==== Input material ====
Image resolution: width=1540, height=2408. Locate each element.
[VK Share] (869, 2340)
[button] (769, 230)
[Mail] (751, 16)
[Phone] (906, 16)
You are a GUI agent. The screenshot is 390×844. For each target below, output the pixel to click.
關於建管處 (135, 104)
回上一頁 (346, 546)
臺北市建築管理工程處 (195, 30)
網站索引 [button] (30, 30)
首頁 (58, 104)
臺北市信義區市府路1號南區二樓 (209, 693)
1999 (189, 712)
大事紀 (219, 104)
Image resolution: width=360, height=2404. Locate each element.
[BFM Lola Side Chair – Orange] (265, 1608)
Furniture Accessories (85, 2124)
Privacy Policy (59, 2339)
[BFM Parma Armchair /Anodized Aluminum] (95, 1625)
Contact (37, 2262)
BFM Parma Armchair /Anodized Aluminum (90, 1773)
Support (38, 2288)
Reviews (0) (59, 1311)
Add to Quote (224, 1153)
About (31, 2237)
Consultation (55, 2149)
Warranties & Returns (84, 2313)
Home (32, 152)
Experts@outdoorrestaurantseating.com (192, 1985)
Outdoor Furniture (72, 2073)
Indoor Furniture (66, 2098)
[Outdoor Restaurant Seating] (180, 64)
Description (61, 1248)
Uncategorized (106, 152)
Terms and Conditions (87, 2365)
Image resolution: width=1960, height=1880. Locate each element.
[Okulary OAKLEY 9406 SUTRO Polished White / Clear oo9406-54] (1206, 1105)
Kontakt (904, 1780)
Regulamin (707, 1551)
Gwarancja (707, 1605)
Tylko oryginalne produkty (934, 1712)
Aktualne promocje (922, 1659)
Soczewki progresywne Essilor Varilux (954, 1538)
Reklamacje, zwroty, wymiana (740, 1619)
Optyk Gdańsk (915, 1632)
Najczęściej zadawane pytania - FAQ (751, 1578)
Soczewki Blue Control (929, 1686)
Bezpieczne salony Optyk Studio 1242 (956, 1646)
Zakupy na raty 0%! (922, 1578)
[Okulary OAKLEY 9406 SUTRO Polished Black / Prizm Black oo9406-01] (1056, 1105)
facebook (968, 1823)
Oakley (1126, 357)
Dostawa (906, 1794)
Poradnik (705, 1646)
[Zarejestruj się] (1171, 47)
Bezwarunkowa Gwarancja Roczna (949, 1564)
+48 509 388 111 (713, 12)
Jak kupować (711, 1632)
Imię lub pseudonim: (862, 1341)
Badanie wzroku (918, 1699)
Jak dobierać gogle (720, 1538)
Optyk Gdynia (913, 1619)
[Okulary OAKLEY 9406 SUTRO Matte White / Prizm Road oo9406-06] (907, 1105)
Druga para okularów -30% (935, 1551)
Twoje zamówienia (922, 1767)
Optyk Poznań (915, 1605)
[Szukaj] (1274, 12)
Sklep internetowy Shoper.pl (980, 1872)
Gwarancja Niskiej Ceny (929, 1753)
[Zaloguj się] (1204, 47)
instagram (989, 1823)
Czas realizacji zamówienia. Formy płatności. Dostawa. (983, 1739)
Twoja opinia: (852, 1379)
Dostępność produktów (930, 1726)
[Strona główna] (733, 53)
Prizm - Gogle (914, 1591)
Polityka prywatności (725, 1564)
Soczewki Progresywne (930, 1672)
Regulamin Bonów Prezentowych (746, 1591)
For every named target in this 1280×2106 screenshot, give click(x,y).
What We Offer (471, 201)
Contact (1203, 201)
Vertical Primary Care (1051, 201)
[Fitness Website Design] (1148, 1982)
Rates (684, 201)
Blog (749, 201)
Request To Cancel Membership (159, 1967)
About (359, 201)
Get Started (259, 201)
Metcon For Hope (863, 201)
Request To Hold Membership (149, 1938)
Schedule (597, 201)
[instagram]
====
» **Your goal**
The records above must be printed again in full, exactly as written.

» **Result**
Image resolution: width=1540, height=2408. Locate each element.
[VK Share] (869, 2340)
[button] (769, 230)
[Mail] (751, 16)
[Phone] (906, 16)
You are a GUI agent. The screenshot is 390×844. For each target below, output the pixel to click.
關於建管處 (135, 104)
回上一頁 (346, 546)
臺北市建築管理工程處 (195, 30)
網站索引 [button] (30, 30)
首頁 (58, 104)
臺北市信義區市府路1號南區二樓 (209, 693)
1999 (189, 712)
大事紀 (219, 104)
Image resolution: width=360, height=2404. Locate each element.
[BFM Lola Side Chair – Orange] (265, 1608)
Furniture Accessories (85, 2124)
Privacy Policy (59, 2339)
[BFM Parma Armchair /Anodized Aluminum] (95, 1625)
Contact (37, 2262)
BFM Parma Armchair /Anodized Aluminum (90, 1773)
Support (38, 2288)
Reviews (0) (59, 1311)
Add to Quote (224, 1153)
About (31, 2237)
Consultation (55, 2149)
Warranties & Returns (84, 2313)
Home (32, 152)
Experts@outdoorrestaurantseating.com (192, 1985)
Outdoor Furniture (72, 2073)
Indoor Furniture (66, 2098)
[Outdoor Restaurant Seating] (180, 64)
Description (61, 1248)
Uncategorized (106, 152)
Terms and Conditions (87, 2365)
Image resolution: width=1960, height=1880. Locate each element.
[Okulary OAKLEY 9406 SUTRO Polished White / Clear oo9406-54] (1206, 1105)
Kontakt (904, 1780)
Regulamin (707, 1551)
Gwarancja (707, 1605)
Tylko oryginalne produkty (934, 1712)
Aktualne promocje (922, 1659)
Soczewki progresywne Essilor Varilux (954, 1538)
Reklamacje, zwroty, wymiana (740, 1619)
Optyk Gdańsk (915, 1632)
Najczęściej zadawane pytania - FAQ (751, 1578)
Soczewki Blue Control (929, 1686)
Bezpieczne salony Optyk Studio 1242 (956, 1646)
Zakupy na raty 0%! (922, 1578)
[Okulary OAKLEY 9406 SUTRO Polished Black / Prizm Black oo9406-01] (1056, 1105)
facebook (968, 1823)
Oakley (1126, 357)
Dostawa (906, 1794)
Poradnik (705, 1646)
[Zarejestruj się] (1171, 47)
Bezwarunkowa Gwarancja Roczna (949, 1564)
+48 509 388 111 (713, 12)
Jak kupować (711, 1632)
Imię lub pseudonim: (862, 1341)
Badanie wzroku (918, 1699)
Jak dobierać gogle (720, 1538)
Optyk Gdynia (913, 1619)
[Okulary OAKLEY 9406 SUTRO Matte White / Prizm Road oo9406-06] (907, 1105)
Druga para okularów -30% (935, 1551)
Twoje zamówienia (922, 1767)
Optyk Poznań (915, 1605)
[Szukaj] (1274, 12)
Sklep internetowy Shoper.pl (980, 1872)
Gwarancja Niskiej Ceny (929, 1753)
[Zaloguj się] (1204, 47)
instagram (989, 1823)
Czas realizacji zamówienia. Formy płatności. Dostawa. (983, 1739)
Twoja opinia: (852, 1379)
Dostępność produktów (930, 1726)
[Strona główna] (733, 53)
Prizm - Gogle (914, 1591)
Polityka prywatności (725, 1564)
Soczewki Progresywne (930, 1672)
Regulamin Bonów Prezentowych (746, 1591)
For every named target in this 1280×2106 screenshot, give click(x,y).
What We Offer (471, 201)
Contact (1203, 201)
Vertical Primary Care (1051, 201)
[Fitness Website Design] (1148, 1982)
Rates (684, 201)
Blog (749, 201)
Request To Cancel Membership (159, 1967)
About (359, 201)
Get Started (259, 201)
Metcon For Hope (863, 201)
Request To Hold Membership (149, 1938)
Schedule (597, 201)
[instagram]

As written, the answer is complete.